Each FORMAT field is stored as a three-dimensional Zarr array at a path with name call_<field>, of shape (variants, samples, <Number>), dimension names [variants, samples, <Number dimension name>]. Dtypes, and missing and fill values are encoded as described above.

A Genotype (GT) field is stored as a three-dimensional Zarr array at a path with name call_genotype, of shape (variants, samples, ploidy), with an int dtype.

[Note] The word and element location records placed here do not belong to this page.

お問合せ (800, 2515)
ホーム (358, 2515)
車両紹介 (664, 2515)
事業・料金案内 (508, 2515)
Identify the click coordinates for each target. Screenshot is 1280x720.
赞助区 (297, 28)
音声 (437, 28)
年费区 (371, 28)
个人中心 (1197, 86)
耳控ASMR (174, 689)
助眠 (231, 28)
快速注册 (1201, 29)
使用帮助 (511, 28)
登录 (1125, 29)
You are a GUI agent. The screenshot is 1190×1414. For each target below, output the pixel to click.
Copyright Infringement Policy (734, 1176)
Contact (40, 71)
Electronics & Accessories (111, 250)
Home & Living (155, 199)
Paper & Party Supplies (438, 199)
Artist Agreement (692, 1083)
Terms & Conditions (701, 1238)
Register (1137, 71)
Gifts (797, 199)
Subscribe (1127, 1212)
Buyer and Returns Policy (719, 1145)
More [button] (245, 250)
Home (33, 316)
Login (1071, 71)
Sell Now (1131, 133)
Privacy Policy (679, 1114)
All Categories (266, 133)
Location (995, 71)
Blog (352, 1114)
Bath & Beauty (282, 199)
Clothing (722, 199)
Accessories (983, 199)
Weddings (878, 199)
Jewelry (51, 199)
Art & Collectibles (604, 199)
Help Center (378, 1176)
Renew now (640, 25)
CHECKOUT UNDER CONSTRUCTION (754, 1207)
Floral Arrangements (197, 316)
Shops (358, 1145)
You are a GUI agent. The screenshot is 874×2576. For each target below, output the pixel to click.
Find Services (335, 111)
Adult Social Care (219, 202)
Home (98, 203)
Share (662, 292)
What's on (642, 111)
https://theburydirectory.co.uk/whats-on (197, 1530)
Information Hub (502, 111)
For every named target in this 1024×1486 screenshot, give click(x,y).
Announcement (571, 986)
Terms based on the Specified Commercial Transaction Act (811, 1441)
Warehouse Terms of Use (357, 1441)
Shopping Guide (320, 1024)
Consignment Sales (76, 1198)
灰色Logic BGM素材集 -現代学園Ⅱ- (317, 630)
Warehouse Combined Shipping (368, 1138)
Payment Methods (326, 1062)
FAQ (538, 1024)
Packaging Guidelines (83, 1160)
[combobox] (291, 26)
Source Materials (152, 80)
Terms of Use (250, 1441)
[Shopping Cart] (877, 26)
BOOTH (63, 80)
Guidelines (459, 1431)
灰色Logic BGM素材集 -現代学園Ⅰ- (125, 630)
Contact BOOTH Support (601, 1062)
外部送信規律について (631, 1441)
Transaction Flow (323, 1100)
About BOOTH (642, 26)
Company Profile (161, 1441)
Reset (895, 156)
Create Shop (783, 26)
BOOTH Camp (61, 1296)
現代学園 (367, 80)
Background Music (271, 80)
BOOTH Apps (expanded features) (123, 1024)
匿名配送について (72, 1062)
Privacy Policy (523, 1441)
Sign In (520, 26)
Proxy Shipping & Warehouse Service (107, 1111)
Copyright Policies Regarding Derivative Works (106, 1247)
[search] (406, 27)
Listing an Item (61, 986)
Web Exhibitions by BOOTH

Values encode the allele, with 0 for REF, 1 for the first alternate non-reference allele, and so on. A value of -1 indicates missing, and -2 indicates fill in mixed-ploidy datasets.

To indicate phasing, there is an optional accompanying Zarr array at a path with name call_genotype_phased, of shape (variants, samples), with dtype bool. Values are true if a call is phased, false if unphased (or not present). If the array is not present then all calls are unphased.

Contig information

Contig IDs are stored in a one-dimensional Zarr array at a path with name contig_id, of shape (contigs), dimension names [contigs], and with dtype str. The contig_id array plays the same role as the dictionary of contigs in BCF, providing a way of encoding a contig (in the variant_contig array) with a (zero-based) integer offset into the contig_id array.

Contig lengths are optional, and if present are stored in a one-dimensional Zarr array at a path with name contig_length, of shape (contigs), dimension names [contigs], and with dtype int.

Filter information

Filters are stored in a one-dimensional Zarr array at a path with name filter_id, of shape (filters), dimension names [filters], and with dtype str. Filters must appear in the same order as specified in the header, except for PASS, which is always first.

Sample information

Sample IDs are stored in a one-dimensional Zarr array at a path with name sample_id, of shape (samples), dimension names [samples], and with dtype str.

Changes

Changes between VCF Zarr 0.1 and VCF Zarr 0.2

  • The contigs VCF Zarr group attribute was removed and replaced with a contig_id array and a contigs dimension name.
  • Introduced a contig_length array for defining contig sequence lengths.
  • The filters VCF Zarr group attribute was removed and replaced with a filter_id array.